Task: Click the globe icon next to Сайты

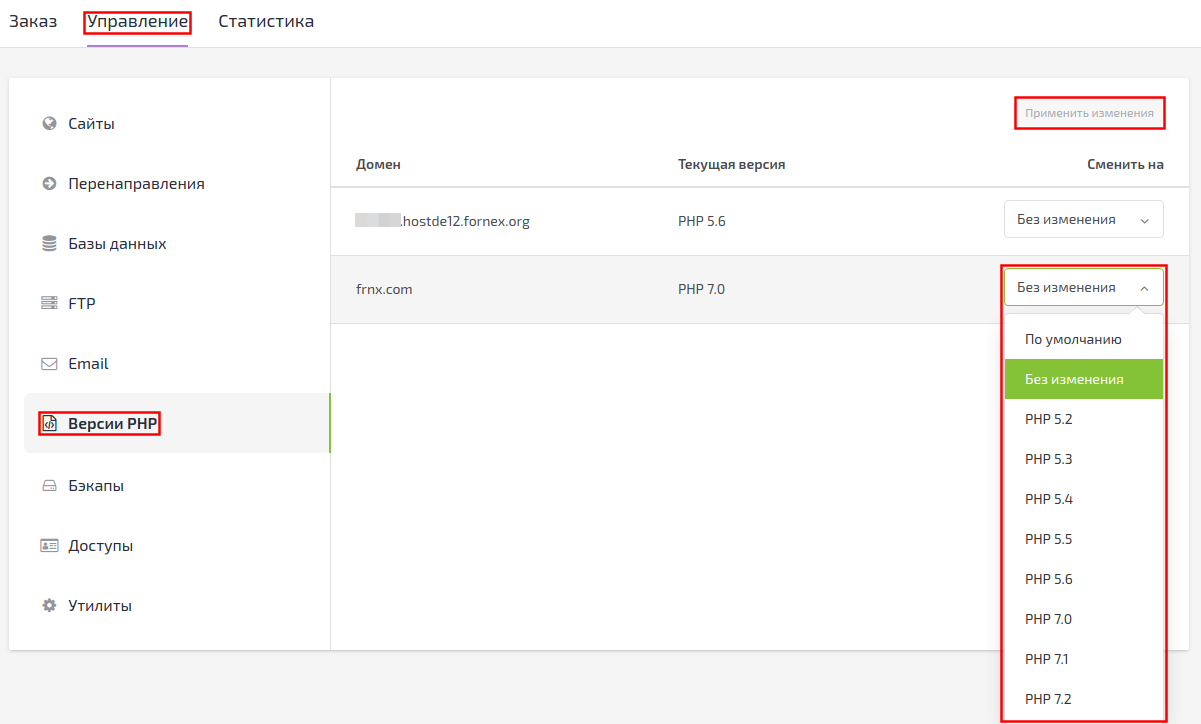Action: pyautogui.click(x=49, y=124)
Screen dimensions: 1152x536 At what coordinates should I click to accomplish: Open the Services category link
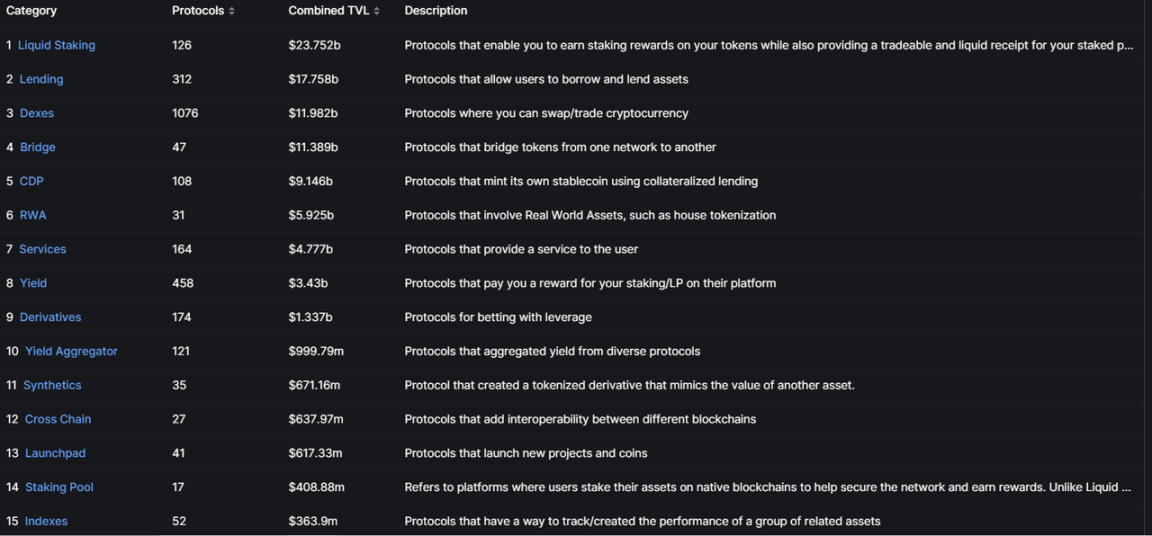43,249
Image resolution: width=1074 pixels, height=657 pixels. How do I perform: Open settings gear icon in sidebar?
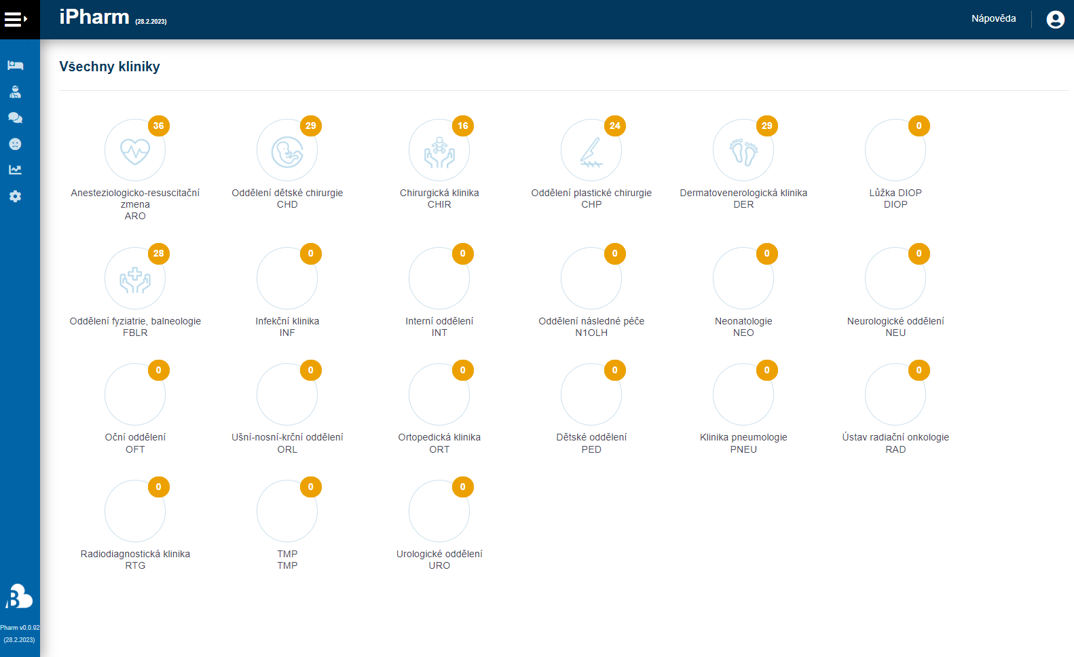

Required work:
Leave every picture out and set down exactly the lines running from the one with "Screen dimensions: 1152x536" to the last line of the material above.

Answer section:
Screen dimensions: 1152x536 At what coordinates should I click to accomplish: Open the Services category link
43,249
Image resolution: width=1074 pixels, height=657 pixels. How do I perform: Open settings gear icon in sidebar?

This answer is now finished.